*** Records for this task

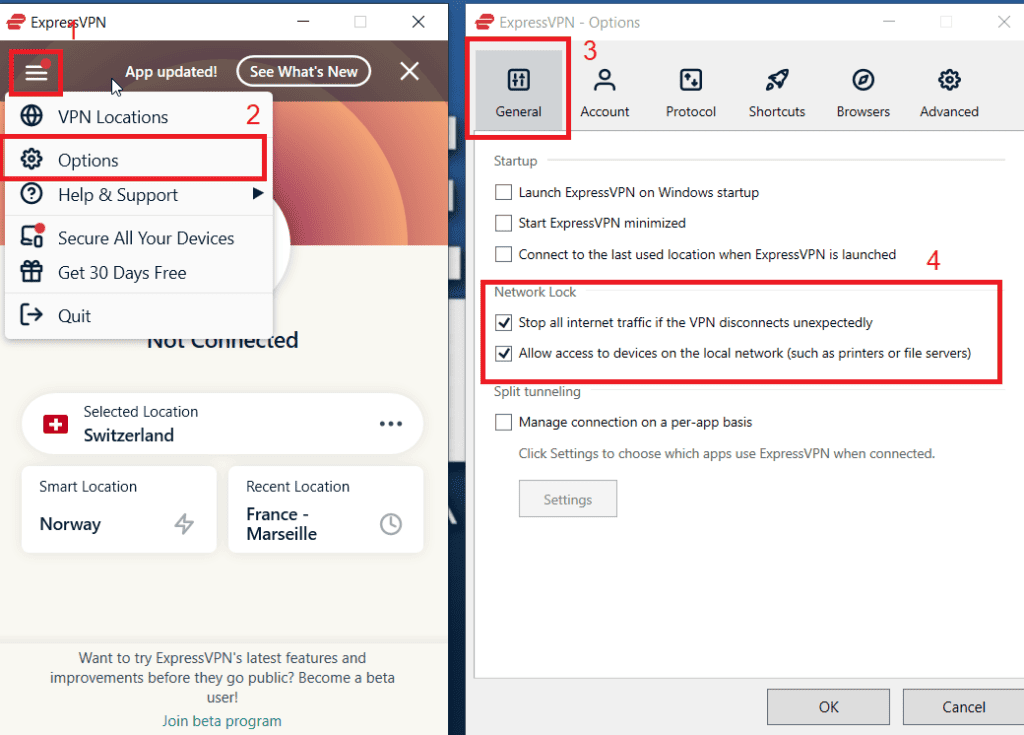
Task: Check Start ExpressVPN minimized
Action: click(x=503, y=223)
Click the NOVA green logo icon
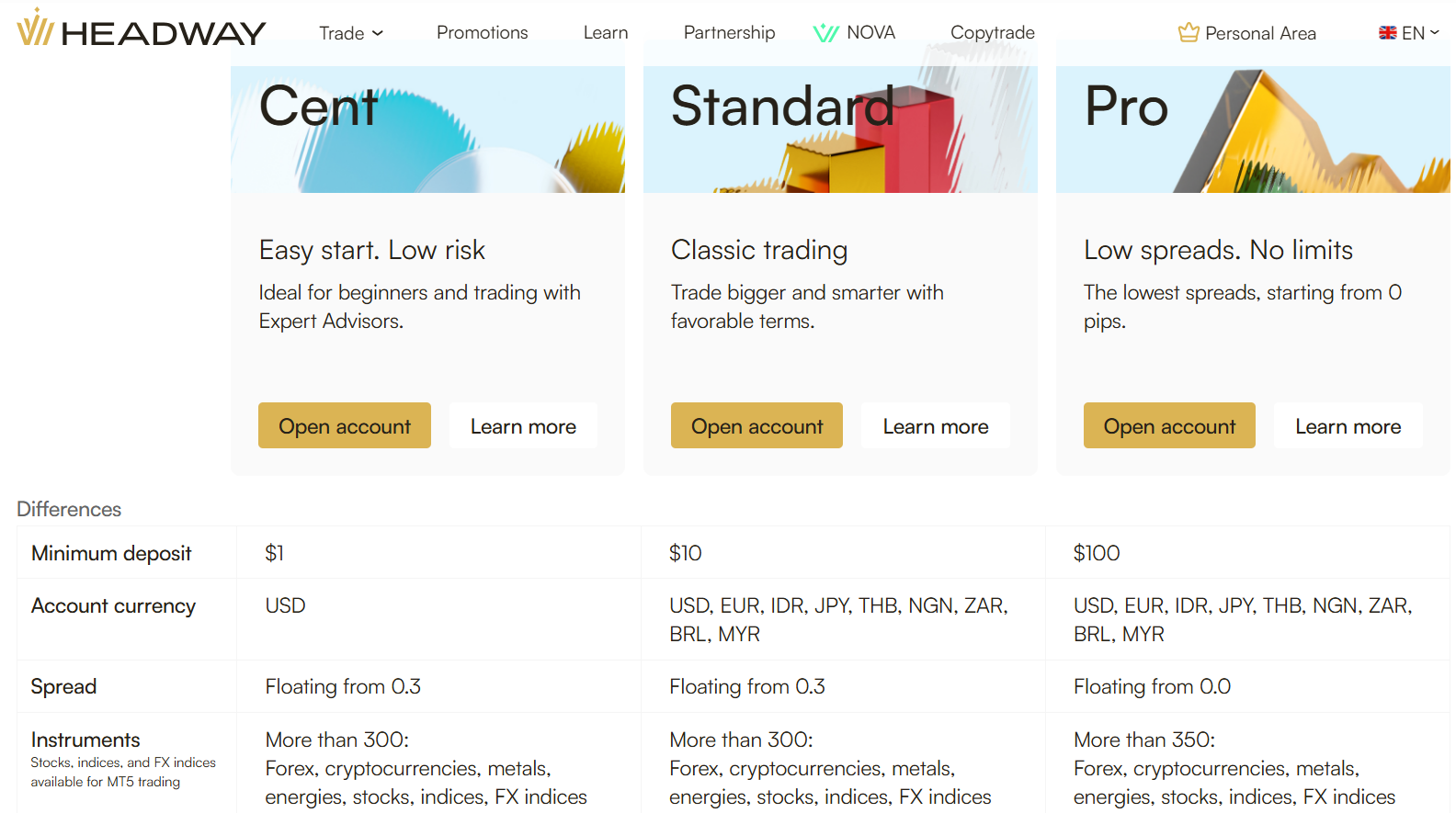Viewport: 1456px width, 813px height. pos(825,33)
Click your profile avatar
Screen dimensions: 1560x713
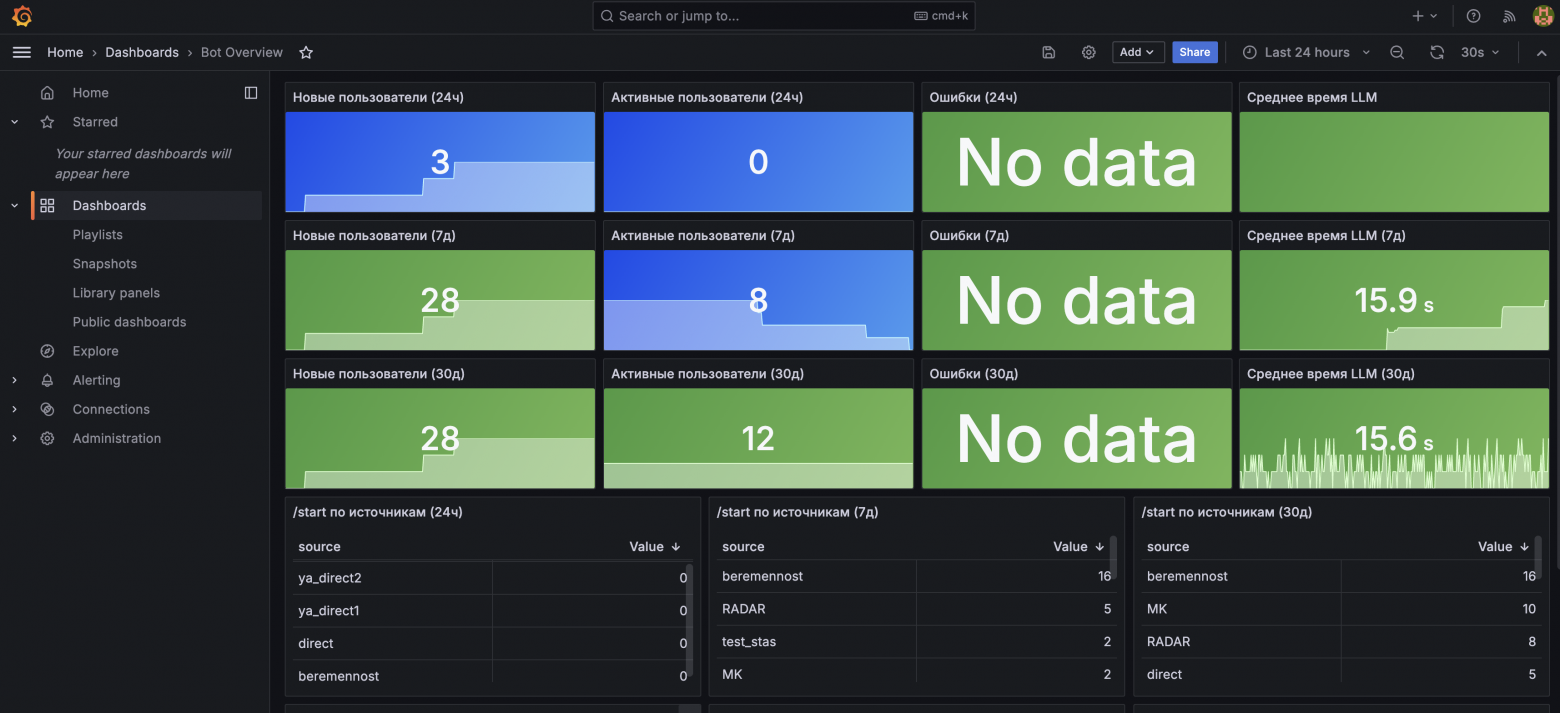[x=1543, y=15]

******

> Problem requirements
Repeat nothing but the lines from the one containing "Click your profile avatar" through the last line of the listing, both included, exactly as written, and omit any picture.

> Output of the task
Click your profile avatar
Screen dimensions: 1560x713
[x=1543, y=15]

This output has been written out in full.